I've written a function which reads csv files and parametrizes them accordingly, therefore i have a function gettypessql which queries sql table at first to get data types and therefore to adjust the columns which are later inserted in sql. So my problem is when I set HDR=Yes in Jet OLE DB I get only column names like F1, F2, F3. To circumvent this issue I've set HDR=No and written some for loops but now I get only empty strings, what is actually the problem? here is my code:
Private Function GetCSVFile(ByVal file As String, ByVal min As Integer, ByVal max As Integer) As DataTable
Dim ConStr As String = "Provider=Microsoft.Jet.OLEDB.4.0;Data Source=" & TextBox1.Text & ";Extended Properties=""TEXT;HDR=NO;IMEX=1;FMT=Delimited;CharacterSet=65001"""

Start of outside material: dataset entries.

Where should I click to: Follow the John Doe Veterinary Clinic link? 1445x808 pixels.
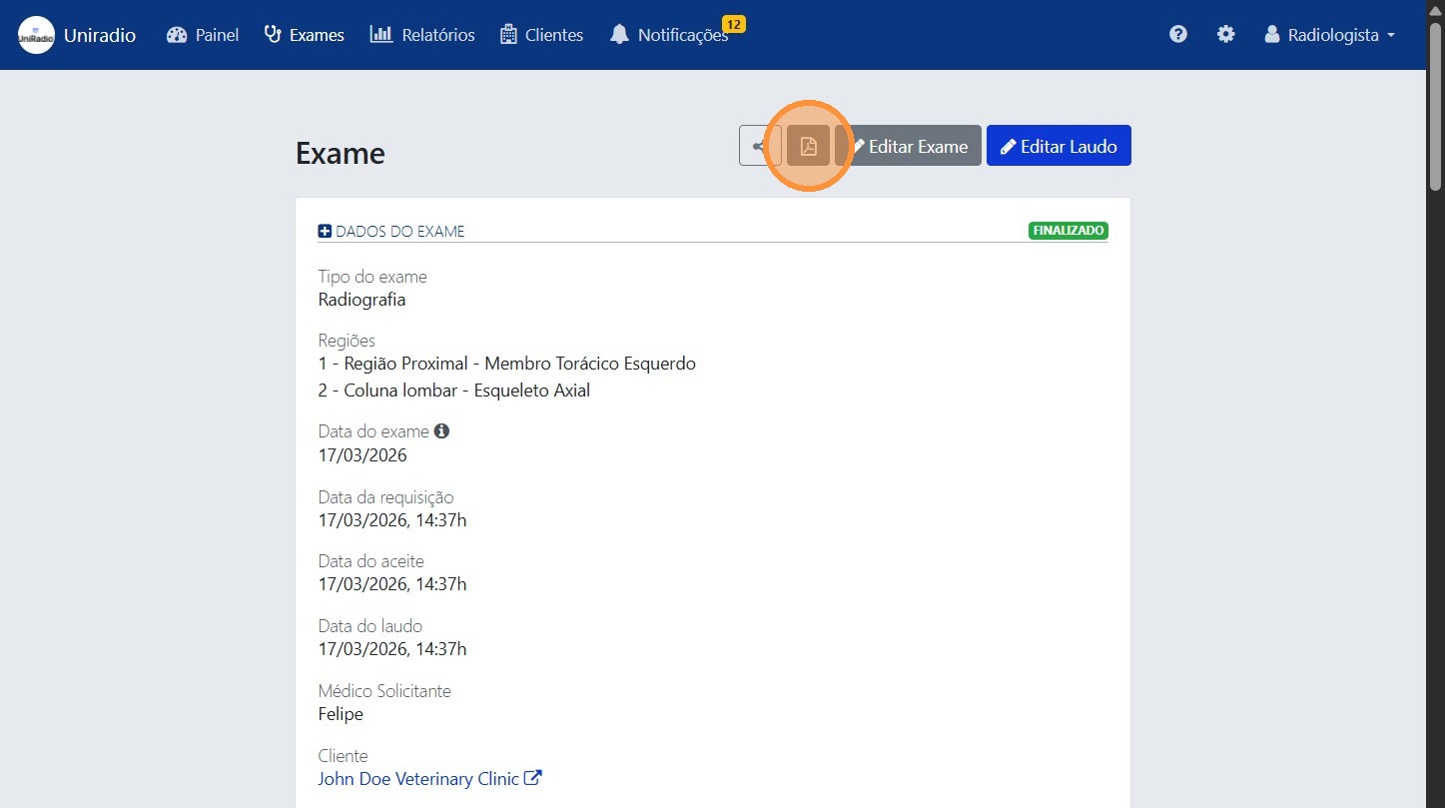click(x=418, y=778)
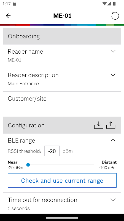Tap the SD card notification icon
The height and width of the screenshot is (221, 124).
click(x=15, y=4)
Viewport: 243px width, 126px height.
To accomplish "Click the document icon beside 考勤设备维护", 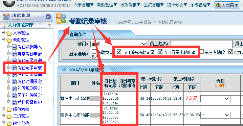I will (x=14, y=102).
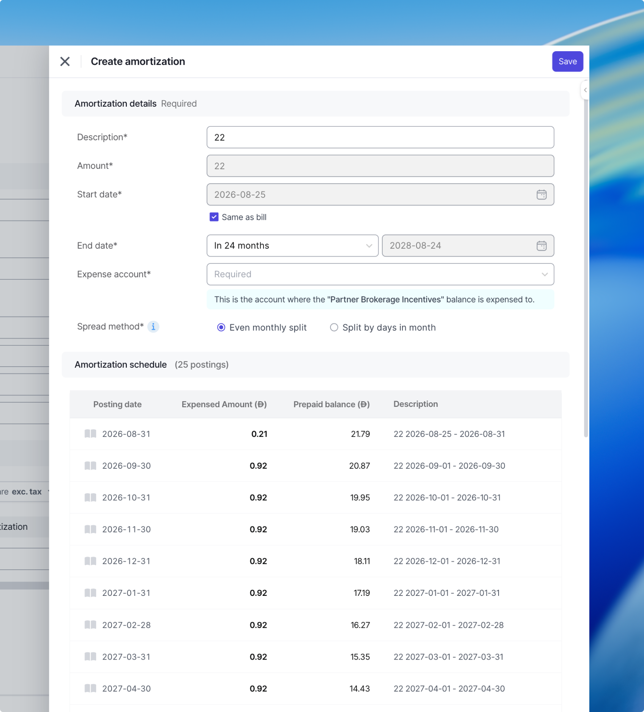Open the Start date calendar picker icon
Screen dimensions: 644x712
tap(541, 195)
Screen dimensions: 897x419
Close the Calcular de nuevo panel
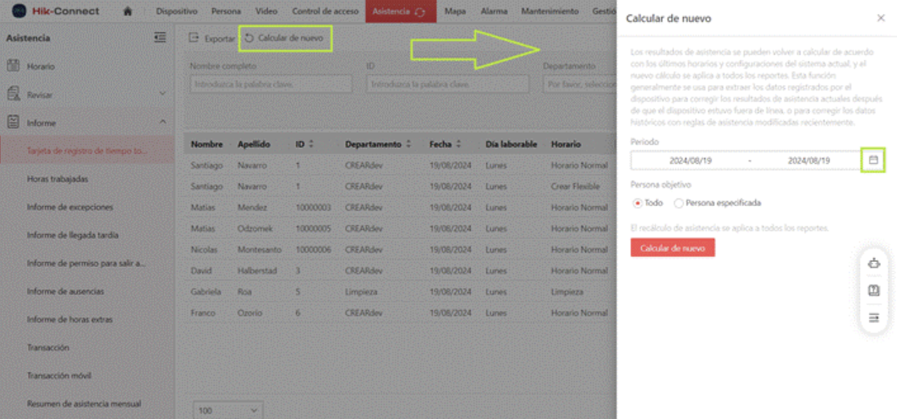tap(881, 19)
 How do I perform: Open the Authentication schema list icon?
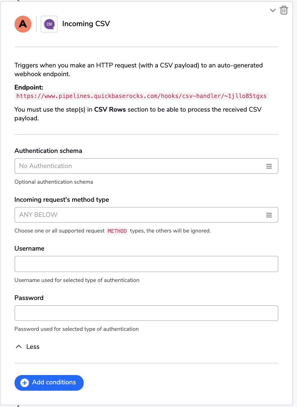pyautogui.click(x=269, y=166)
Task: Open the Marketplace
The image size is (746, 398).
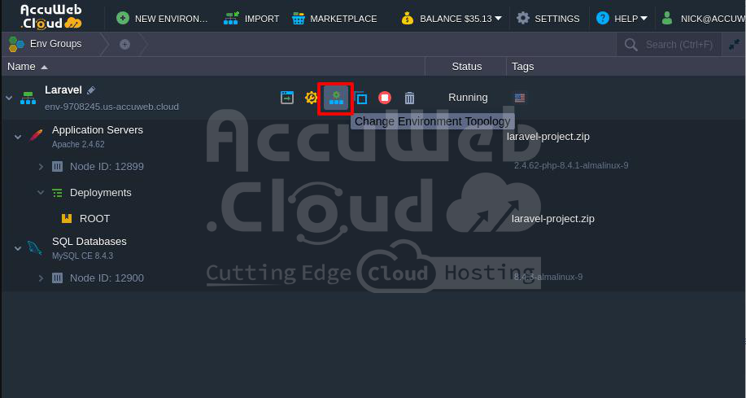Action: (x=334, y=18)
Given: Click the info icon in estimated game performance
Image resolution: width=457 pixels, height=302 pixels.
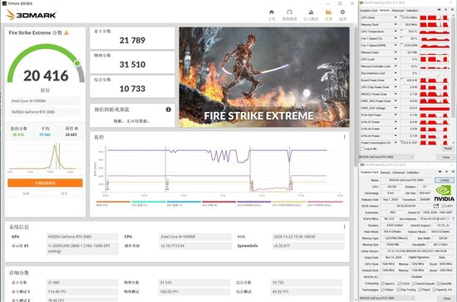Looking at the screenshot, I should pyautogui.click(x=168, y=110).
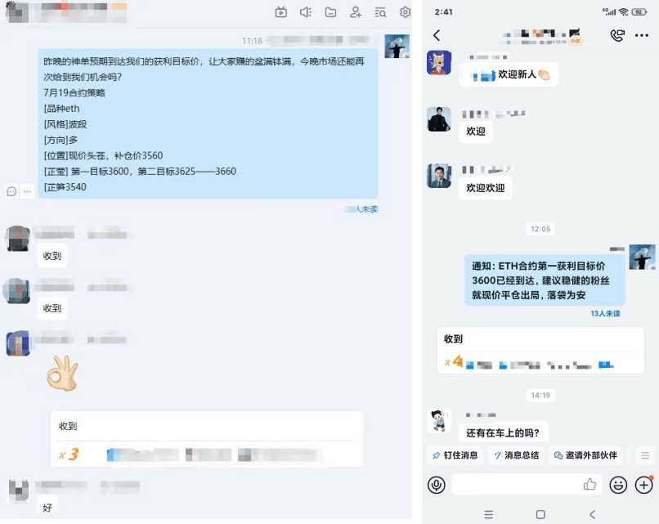
Task: Tap the thumbs-up icon in the input box
Action: point(590,485)
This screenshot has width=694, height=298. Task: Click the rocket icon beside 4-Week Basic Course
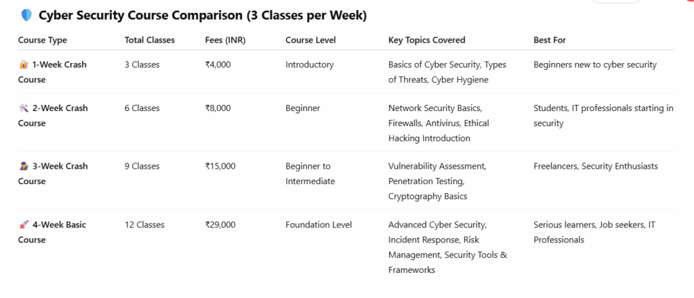click(x=24, y=225)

Dim conn As New OleDb.OleDbConnection(ConStr)
Dim dt As New DataTable
Dim da As OleDb.OleDbDataAdapter = Nothing
getData = Nothing
Try
Dim CMD As String = "Select * from " & _table & ".csv"
da = New OleDb.OleDbDataAdapter(CMD, conn)
da.Fill(min, max, dt)
getData = New DataTable(_table)
Dim firstRow As DataRow = dt.Rows(0)
For i As Integer = 0 To dt.Columns.Count - 1
Dim columnName As String = firstRow(i).ToString()
Dim newColumn As New DataColumn(columnName, mListOfTypes(i))
getData.Columns.Add(newColumn)
Next
For i As Integer = 1 To dt.Rows.Count - 1
Dim row As DataRow = dt.Rows(i)
Dim newRow As DataRow = getData.NewRow()
For j As Integer = 0 To getData.Columns.Count - 1
If row(j).GetType Is GetType(String) Then
Dim colValue As String = row(j).ToString()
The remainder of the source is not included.